In general, if you want to impose access control into LLM-based query generation, there are several possible solutions:
- If you use PostgreSQL, you can set up row-level-security and hook it up with your user system, but it's non-trivial.
- If you do SQL generation, you can use a SQL parser to post-process the generated query and inject extra filtering conditions.
- If you generate Prisma queries as we do here, you can inject extra filtering conditions into the generated query object. Here's the nice thing: ZenStack can do it automatically for you.
ZenStack is a toolkit built above Prisma. It makes many powerful extensions to Prisma, and those relevant to our discussion are:
- Schema extensions that allow you to define access control policies
- Runtime extensions that enforce access control automatically
To leverage ZenStack, we'll use the modeling language called ZModel (instead of Prisma schema) to define data models and access policies in one place. Here's what it looks like:
model Product {
...
// 🔐 login is required to read products
@@allow('read', auth() != null)
}
model Order {
...
// 🔐 analysts can only read orders of their assigned region
@@allow('read', auth().region == region)
}
model OrderItem {
...
// 🔐 analysts can only read order items of their assigned region
@@allow('read', auth().region == order.region)
}
view OrderItemDetail {
...
// 🔐 analysts can only read order details of their assigned region
@@allow('read', auth().region == region)
}
A few quick notes:
- The data modeling is exactly the same as with the Prisma Schema Language
- The
@@allow
attribute is used for defining access control policies - All access is denied by default unless explicitly allowed
- The
auth()
function returns the current user in session
At runtime, when we need to query data with Prisma, we can substitute PrismaClient with an enhanced version provided by ZenStack, which will automatically inject access control conditions into the query object.

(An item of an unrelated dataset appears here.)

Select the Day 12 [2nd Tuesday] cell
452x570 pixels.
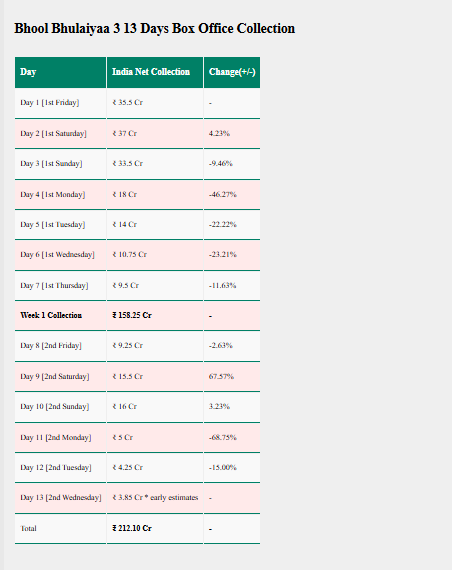point(60,467)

// get user id from session
const userId = await requireUserId(request);
// fetch the user
const user = await prisma.user.findUniqueOrThrow({
where: { id: userId },
select: { id: true, region: true },
});
// create an enhanced PrismaClient
const db = enhance(prisma, { user });
// use the enhanced PrismaClient to query data, e.g.:
// db.orderItemDetail.groupBy({ ... })
After making these changes, we can see that different analysts see different results for the same question:
Project Code
You can find the finished project code at https://github.com/ymc9/llm-data-query.
Challenges
By combining the right set of tools and the power of LLM, we've built a nice little Business Intelligence system with surprisingly little effort. It was unimaginable before the dawn of Generative AI. However, there are still many challenges to overcome to make it a production-ready system:
- GPT-4's generation speed is too low, and GPT-3.5's generation quality is not good enough. Fine-tuning is likely needed to improve both speed and quality.
- Hallucination is a major problem. The LLM can invent query syntax that Prisma does not support. Again, fine-tuning (or more prompt engineering) can improve it.
- Prisma's query syntax is too limited for analytical tasks. There are already various related GitHub issues but it's not clear when they'll be implemented.
- Finally, LLM's inherent nondeterminism makes it hard to get consistent results when repeating the same question, which can confuse users.
Building real-world products with LLM is still a challenging journey that requires us to invent patterns and tricks that didn't exist before.